ОТРЫВОК ДОКУМЕНТА

= = = = =

Очевидно, что не ночное покушение – причина болезни. Уж не маленькая ли записочка, оказавшаяся в потаенном углу, где, по-видимому, важным бумагам находиться не подобает? Допустите же вероятность предположения, что девушка, открывая вслед за насилием и тяжкими, ужасными подробностями окно, выходя из дому ежедневно, беседуя со знакомыми, обедая в большом обществе, танцуя по вечерам, могла после минутного нездоровья, именно когда оправилась, упасть снова, будто пораженная молнией, захворать тяжко, непостижимо для целого ряда врачей и только потому, что прочитала вздорную записку!
Но, возражают мне: раз болезнь не выдумана, покушение доказано, в свою очередь. Страдание – лучший свидетель и не может иметь другого повода.
Плохой способ суждения. Не мешает сначала убедиться, что такие симптомы определяются исключительно насилием этого рода. А кто осмелится утверждать нечто подобное? Где человек, достаточно самоуверенный и не колеблющийся в своем знании, которому такая дерзость пришла бы в голову? Господин Рекамье, ученый и опытный профессор, не хотел брать греха на душу. «Много причин, – сказал он, – в состоянии вызвать подходящую болезнь. Нельзя, по совести, приписать ее скорее этому, чем другому обстоятельству».
Стало быть, факт болезни не доказывает преступления вообще. В данном же случае еще более несомненно и бесспорно, что нет связи между событием 24 сентября и болезнью Марии, так как именно вслед за покушением она не страдала. Ее здоровье, правда, несколько расстроенное, скоро поправилось вполне. Ищите же другой причины и не пытайтесь объяснять невероятного злодеяния болезнью беспримерной.
Кто же, наконец, проделал все это, где злодей, куда скрылся автор писем? К моему глубочайшему сожалению, вот пункт, господа, на котором мои усилия осложняются до крайности. Здесь-то поймете всю трудность моего положения.

= = = = =

ПЕРЕЧЕНЬ
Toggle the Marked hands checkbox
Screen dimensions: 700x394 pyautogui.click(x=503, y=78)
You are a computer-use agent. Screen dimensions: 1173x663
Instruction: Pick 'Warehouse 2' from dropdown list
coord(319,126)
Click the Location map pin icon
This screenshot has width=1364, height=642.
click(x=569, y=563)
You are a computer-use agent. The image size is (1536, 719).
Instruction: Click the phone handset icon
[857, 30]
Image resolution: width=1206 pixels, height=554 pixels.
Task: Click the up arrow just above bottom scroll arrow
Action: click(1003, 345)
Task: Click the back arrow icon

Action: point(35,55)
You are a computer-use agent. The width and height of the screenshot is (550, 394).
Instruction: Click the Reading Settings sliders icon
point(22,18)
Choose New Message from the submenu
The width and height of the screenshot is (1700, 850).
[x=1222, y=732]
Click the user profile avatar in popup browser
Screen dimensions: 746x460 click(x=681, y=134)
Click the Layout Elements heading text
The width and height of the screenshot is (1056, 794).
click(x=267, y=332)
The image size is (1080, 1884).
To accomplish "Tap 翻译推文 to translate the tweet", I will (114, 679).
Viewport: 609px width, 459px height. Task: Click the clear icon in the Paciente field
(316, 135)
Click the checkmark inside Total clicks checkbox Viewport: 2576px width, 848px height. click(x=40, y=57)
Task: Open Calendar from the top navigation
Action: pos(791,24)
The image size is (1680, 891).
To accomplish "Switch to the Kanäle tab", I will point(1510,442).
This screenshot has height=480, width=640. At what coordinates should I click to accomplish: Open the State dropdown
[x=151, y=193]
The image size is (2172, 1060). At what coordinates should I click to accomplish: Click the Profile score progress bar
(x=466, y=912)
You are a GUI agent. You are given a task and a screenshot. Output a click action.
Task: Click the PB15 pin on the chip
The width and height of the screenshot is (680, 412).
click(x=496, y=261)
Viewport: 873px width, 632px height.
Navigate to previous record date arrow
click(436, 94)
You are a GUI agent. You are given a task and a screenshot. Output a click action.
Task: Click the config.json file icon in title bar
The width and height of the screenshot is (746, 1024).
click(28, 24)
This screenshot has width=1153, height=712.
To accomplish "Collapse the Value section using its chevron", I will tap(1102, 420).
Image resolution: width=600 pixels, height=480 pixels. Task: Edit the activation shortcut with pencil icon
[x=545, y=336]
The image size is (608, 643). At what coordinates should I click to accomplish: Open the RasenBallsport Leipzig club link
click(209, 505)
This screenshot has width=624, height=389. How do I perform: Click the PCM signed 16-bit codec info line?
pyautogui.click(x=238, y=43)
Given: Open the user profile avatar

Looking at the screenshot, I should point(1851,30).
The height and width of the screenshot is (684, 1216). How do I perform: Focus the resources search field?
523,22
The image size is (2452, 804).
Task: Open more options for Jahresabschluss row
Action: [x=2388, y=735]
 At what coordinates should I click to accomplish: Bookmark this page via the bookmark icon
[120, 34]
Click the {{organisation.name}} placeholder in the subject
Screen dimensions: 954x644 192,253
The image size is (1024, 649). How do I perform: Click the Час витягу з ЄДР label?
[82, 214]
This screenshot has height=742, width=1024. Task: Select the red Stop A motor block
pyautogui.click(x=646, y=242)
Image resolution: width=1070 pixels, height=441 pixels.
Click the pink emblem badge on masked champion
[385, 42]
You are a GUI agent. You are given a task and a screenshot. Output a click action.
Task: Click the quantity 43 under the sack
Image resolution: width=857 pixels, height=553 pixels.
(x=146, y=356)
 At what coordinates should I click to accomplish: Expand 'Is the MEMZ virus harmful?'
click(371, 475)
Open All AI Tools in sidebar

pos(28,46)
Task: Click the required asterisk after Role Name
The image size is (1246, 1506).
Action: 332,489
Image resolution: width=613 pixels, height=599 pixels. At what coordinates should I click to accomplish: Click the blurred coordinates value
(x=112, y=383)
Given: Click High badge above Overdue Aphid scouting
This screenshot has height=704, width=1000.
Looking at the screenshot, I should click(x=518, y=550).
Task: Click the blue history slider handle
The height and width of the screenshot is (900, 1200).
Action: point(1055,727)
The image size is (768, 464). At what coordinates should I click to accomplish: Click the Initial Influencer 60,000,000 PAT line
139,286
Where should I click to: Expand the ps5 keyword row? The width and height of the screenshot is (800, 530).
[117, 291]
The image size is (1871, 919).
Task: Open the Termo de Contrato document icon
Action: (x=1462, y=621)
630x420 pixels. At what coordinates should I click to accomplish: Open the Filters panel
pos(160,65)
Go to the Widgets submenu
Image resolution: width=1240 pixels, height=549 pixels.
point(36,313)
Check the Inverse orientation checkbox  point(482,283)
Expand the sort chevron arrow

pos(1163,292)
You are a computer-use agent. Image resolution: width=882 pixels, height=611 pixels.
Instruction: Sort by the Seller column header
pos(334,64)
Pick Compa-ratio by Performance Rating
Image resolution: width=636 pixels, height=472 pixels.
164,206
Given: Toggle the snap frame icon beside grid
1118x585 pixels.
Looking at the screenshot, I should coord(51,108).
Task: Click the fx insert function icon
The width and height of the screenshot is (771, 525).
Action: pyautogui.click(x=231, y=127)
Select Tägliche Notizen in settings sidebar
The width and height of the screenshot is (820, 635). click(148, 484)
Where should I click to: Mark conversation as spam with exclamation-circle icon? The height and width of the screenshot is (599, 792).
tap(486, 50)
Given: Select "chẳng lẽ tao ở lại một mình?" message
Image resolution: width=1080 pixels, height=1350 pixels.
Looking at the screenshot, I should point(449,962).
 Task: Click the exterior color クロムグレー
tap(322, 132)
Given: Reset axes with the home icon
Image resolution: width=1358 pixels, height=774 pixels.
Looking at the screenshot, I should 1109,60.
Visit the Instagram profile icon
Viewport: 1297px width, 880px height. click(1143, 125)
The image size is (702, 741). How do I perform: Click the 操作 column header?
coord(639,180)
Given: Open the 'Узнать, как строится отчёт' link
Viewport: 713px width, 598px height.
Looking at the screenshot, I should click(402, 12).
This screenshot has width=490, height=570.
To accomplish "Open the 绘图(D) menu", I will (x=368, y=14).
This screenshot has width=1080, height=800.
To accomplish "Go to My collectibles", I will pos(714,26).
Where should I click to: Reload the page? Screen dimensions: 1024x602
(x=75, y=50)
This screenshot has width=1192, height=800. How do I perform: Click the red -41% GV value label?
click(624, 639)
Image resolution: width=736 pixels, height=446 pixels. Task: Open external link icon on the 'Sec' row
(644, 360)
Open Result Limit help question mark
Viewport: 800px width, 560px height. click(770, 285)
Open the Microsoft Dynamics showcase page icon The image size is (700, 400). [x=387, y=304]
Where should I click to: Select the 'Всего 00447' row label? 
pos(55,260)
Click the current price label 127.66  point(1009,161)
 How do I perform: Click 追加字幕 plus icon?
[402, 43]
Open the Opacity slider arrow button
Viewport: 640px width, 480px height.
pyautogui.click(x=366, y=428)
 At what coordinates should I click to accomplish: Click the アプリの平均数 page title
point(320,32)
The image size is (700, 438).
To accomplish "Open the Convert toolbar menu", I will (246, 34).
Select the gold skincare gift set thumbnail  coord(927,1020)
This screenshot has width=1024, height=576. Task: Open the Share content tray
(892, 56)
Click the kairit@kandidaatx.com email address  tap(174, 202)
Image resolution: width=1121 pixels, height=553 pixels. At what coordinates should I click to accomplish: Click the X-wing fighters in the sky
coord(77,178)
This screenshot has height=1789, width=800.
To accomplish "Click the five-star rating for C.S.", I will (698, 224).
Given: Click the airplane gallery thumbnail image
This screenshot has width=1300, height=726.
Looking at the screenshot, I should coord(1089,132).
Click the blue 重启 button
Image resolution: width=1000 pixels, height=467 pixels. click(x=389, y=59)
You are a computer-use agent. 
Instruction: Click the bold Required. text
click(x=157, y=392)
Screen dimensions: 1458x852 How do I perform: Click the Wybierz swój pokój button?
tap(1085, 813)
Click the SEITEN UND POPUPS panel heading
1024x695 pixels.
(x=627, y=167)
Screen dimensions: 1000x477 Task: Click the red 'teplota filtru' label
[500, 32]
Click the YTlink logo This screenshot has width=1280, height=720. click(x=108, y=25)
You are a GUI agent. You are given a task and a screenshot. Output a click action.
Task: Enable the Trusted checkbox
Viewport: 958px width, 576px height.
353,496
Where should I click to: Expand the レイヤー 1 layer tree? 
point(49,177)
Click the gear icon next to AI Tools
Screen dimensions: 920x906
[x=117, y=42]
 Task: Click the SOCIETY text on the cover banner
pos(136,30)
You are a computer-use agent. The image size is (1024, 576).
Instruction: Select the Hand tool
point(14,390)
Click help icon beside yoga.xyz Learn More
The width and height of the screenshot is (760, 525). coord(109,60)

= = = = =

ЗАДАНИЕ
Верните дословно часть отрывка документа, начиная со слов «Очевидно, что не» и заканчивая словами «иметь другого повода.». Перечень взят из другого источника.

РЕЗУЛЬТАТ
Очевидно, что не ночное покушение – причина болезни. Уж не маленькая ли записочка, оказавшаяся в потаенном углу, где, по-видимому, важным бумагам находиться не подобает? Допустите же вероятность предположения, что девушка, открывая вслед за насилием и тяжкими, ужасными подробностями окно, выходя из дому ежедневно, беседуя со знакомыми, обедая в большом обществе, танцуя по вечерам, могла после минутного нездоровья, именно когда оправилась, упасть снова, будто пораженная молнией, захворать тяжко, непостижимо для целого ряда врачей и только потому, что прочитала вздорную записку!
Но, возражают мне: раз болезнь не выдумана, покушение доказано, в свою очередь. Страдание – лучший свидетель и не может иметь другого повода.